Consider the example of sBTC: the anchoring process is very simple and can be completed by broadcasting a Bitcoin transaction. However, in the current design, the anchor withdrawal process relies on signers to process the request (on Stacks). This imposes some constraints:

• Exits can take time, depending on how many signers are offline/honest.

• You need to trust the network of signers, and more broadly the entire Stacks.

If you instead (or perhaps also) generate a validity proof on Bitcoin and use BitVM^[19], then:

• Exits can be processed optimistically (and thus, on the happy path, faster).

• The anchor only needs one honest participant to run; you don’t need to trust 30% of the signer network.

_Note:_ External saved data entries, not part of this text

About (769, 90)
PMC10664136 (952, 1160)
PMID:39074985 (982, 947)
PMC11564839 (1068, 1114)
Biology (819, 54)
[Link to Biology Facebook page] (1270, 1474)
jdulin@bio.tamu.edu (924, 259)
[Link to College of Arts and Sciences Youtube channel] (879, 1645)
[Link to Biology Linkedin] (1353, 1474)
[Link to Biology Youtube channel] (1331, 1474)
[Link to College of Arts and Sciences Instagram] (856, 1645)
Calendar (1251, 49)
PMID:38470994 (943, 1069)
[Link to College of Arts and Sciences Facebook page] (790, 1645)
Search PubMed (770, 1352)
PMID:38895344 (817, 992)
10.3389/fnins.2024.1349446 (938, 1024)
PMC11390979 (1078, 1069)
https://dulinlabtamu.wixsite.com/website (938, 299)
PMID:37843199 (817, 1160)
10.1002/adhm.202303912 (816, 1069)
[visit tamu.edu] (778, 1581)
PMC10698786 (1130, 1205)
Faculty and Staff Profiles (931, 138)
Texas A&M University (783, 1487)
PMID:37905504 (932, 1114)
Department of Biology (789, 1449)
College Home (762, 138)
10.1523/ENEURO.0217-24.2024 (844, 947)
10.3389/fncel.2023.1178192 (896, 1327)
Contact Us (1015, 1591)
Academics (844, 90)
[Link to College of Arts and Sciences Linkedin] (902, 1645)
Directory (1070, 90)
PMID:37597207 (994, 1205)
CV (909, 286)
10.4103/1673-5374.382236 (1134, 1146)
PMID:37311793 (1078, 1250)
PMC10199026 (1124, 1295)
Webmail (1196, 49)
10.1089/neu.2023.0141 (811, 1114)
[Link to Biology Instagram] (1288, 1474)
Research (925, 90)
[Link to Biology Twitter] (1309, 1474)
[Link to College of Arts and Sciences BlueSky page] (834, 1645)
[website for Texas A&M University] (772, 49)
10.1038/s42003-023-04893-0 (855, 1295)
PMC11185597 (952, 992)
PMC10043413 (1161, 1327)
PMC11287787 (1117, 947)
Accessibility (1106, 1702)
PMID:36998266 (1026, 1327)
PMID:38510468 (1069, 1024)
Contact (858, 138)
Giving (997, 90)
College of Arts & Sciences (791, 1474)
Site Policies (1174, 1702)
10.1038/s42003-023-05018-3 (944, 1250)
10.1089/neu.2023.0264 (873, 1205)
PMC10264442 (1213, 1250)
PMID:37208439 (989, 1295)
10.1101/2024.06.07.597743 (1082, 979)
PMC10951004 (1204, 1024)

The key is to figure out exactly how to construct the validity proof. The brute force approach described in the BitVM whitepaper would work, but would likely result in a very large tapleaf circuit (billions of nodes). This in turn means that any challenge would take a long time (perhaps weeks or more), not to mention the cost in terms of attention and resources (transaction fees!). As we saw with the tic-tac-toe example, more concise proofs can be constructed, tailored for specific use cases, and similar approaches may work better for this case.

BitVM and Stacks

As for the validity proof of the entire Stacks block, there is a lot of design space worth exploring. For example, is the proof at the granularity of a single transaction or the granularity of an entire block or something in between (such as transactions forming a causal dependency chain)? Is it possible to take an incremental approach, such as generating proofs for simple token transfers first, and then gradually adding Clarity contracts? Is this a good use of Bitcoin block space, since Stacks miners and network participants already have an economic incentive to maintain a complete history of the Stacks chain state?

Conclusion

BitVM is an exciting topic that will require more research, thought, and experimentation than a blog post can provide, but I hope this has helped shed light on one of the most exciting recent developments in Bitcoin.